I was only slightly acquainted with my colleague, and I did not know that doubt of his powers would be regarded as blasphemy—probably what Jonas Goldstücker meant to say. The humor of the situation at last began to dawn upon me, and I awaited the further utterances of my remarkable guest in amused curiosity.
"And his house, Herr Kreisphysikus, his house! Really, very fine. The Frau Sanitätsträtin knows how to do the honors and to keep her distance."
What he meant by this was not exactly clear to me; but I learned that the youngest daughter of my colleague Ehrlich was a ravishing maiden, as Herr Jonas Goldstücker assured me.
"Very highly educated, speaks every language, plays the piano as well as Leubuscher (I didn't know of the performer), and only Chopin, Rubinstein, Offenbach, Brahm."
"Brahms, Herr Goldstücker, Brahms."
"Why, yes, I said Brahm, Herr Kreisphysikus. And what she doesn't know, besides! And quite a housekeeper, too; she learned cooking. No, not a soul can find a thing to say against Miss Edith—Edith, a pretty name, Herr Kreisphysikus, Edith."

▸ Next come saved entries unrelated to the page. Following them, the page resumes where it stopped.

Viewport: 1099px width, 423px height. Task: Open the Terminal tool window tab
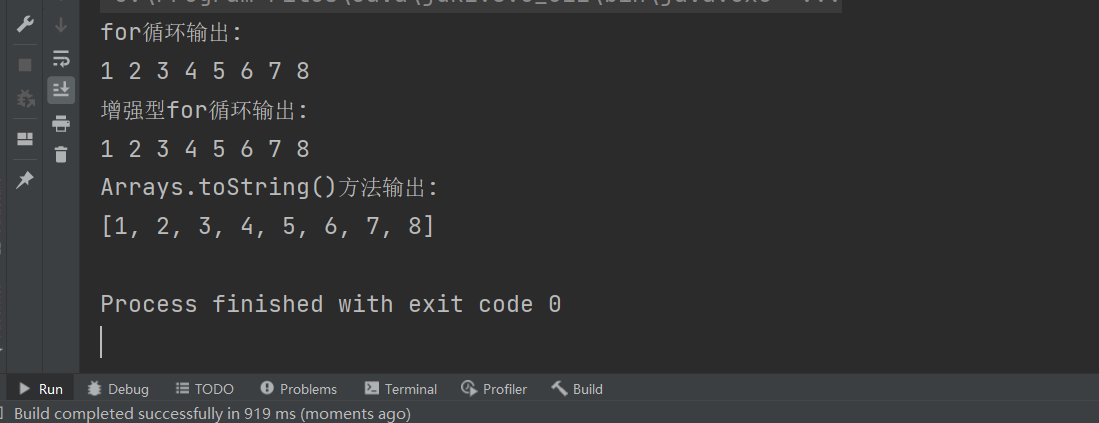[x=400, y=389]
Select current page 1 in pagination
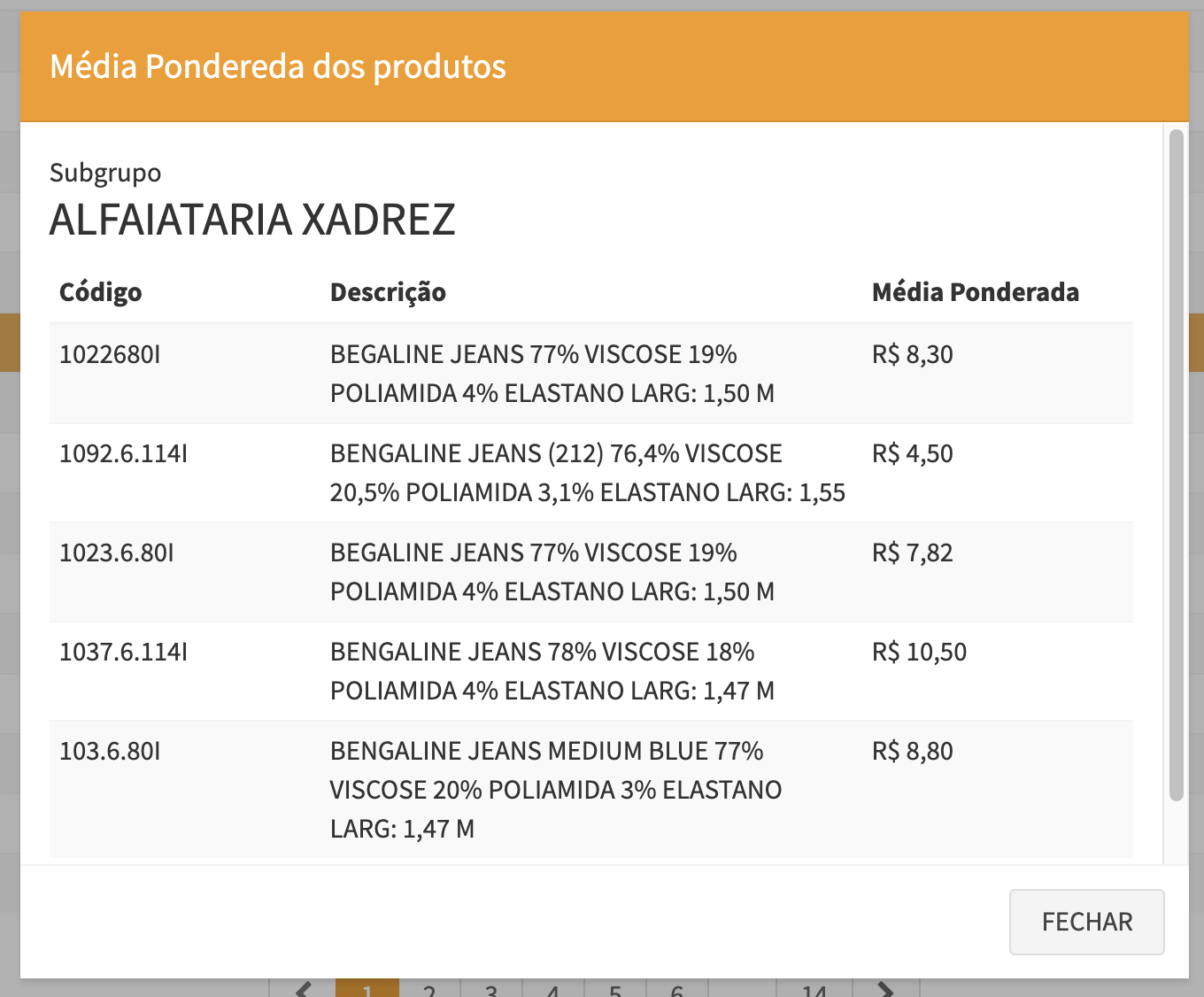 (x=367, y=990)
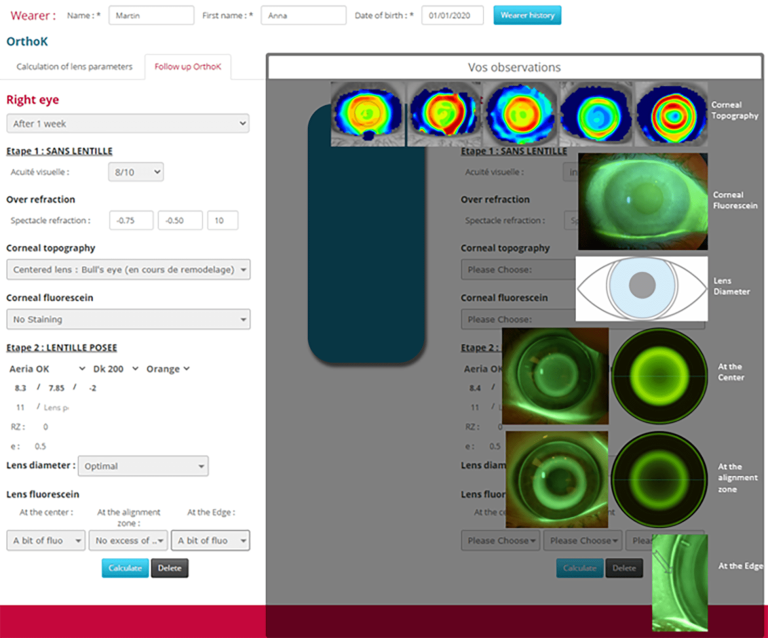768x638 pixels.
Task: Switch to 'Calculation of lens parameters' tab
Action: pos(74,67)
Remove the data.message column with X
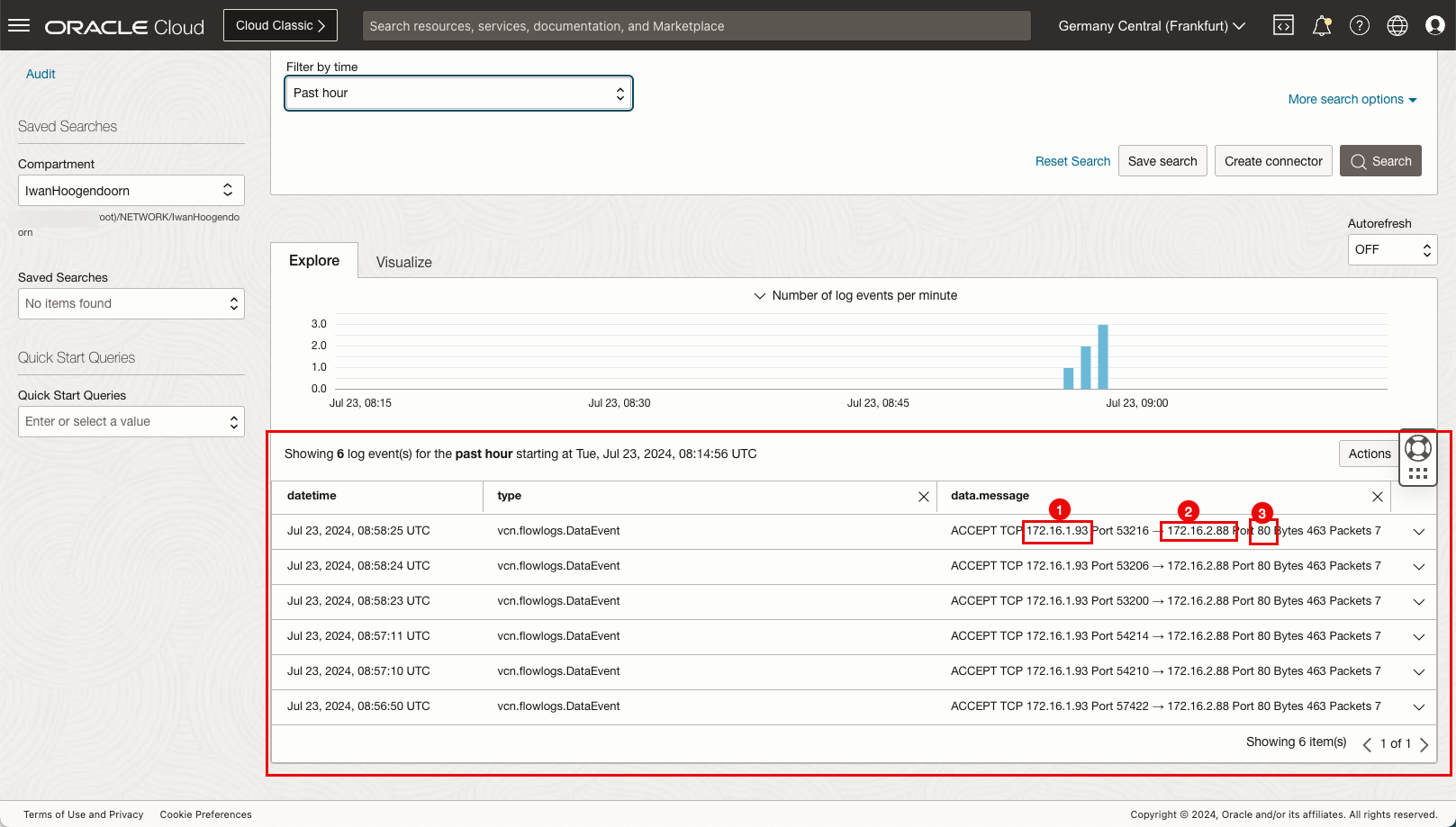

He was silent for a moment. I was on the point of telling him that all this had very little interest for me, and that he should come to the real object of his visit; but he continued to impress me as a man of the better classes, with fairly decent manners, calling for a certain amount of consideration. So I maintained my attitude of expectancy, and listened to his digressions and discourses on this theme and that. In the course of his remarks he exclaimed:
"It's really a shame that you don't visit at Sanitätsrat Ehrlich's, though I can imagine you haven't very much time. And now you must be having a good deal of annoyance with that affair in Raudnitz. A terrible misfortune, terrible. That Herr Schlochauer must have had a fearful temper; because it isn't so easy to throw a man out of your place and kill him outright. It must be very trying to his wife; she is an educated woman, daughter of the teacher Weiss, in Beuthen. She never thought she would marry a thoroughly uneducated saloon-keeper. But he got along very well, and you never heard any talk about her not living happily with him. She always had what she needed, and much more. She could help her own family and give her two daughters a good education—very different from what would have happened if she'd gotten her painter. What a sad picture they'd have made, she and her picture-maker."
He laughed complacently at his pun, and I meditated over the ideal Jewish marriage. Then I was made acquainted with the story of Frau Rosalie Schlochauer's youthful love.
"But that he should have gone and taken his life! It's really awful to bring about a misfortune so deliberately. However, a sister-in-law of Frau Schlochauer, a cousin of my wife, married to the book-dealer Grosser, told me that the widow is remarkably calm. Frau Grosser herself is half dead from the excitement, and she can't possibly comprehend how Frau Schlochauer can be so collected. The idea of hanging himself in prison! Absurd! If he had waited, for all we know he might have been set free. At any rate he would not have gotten more than three or four years. In no circumstances would he have been put into the penitentiary. Herr Rechtsanwalt Cassirer told me yesterday that the jury would certainly have agreed on dolus eventualiter."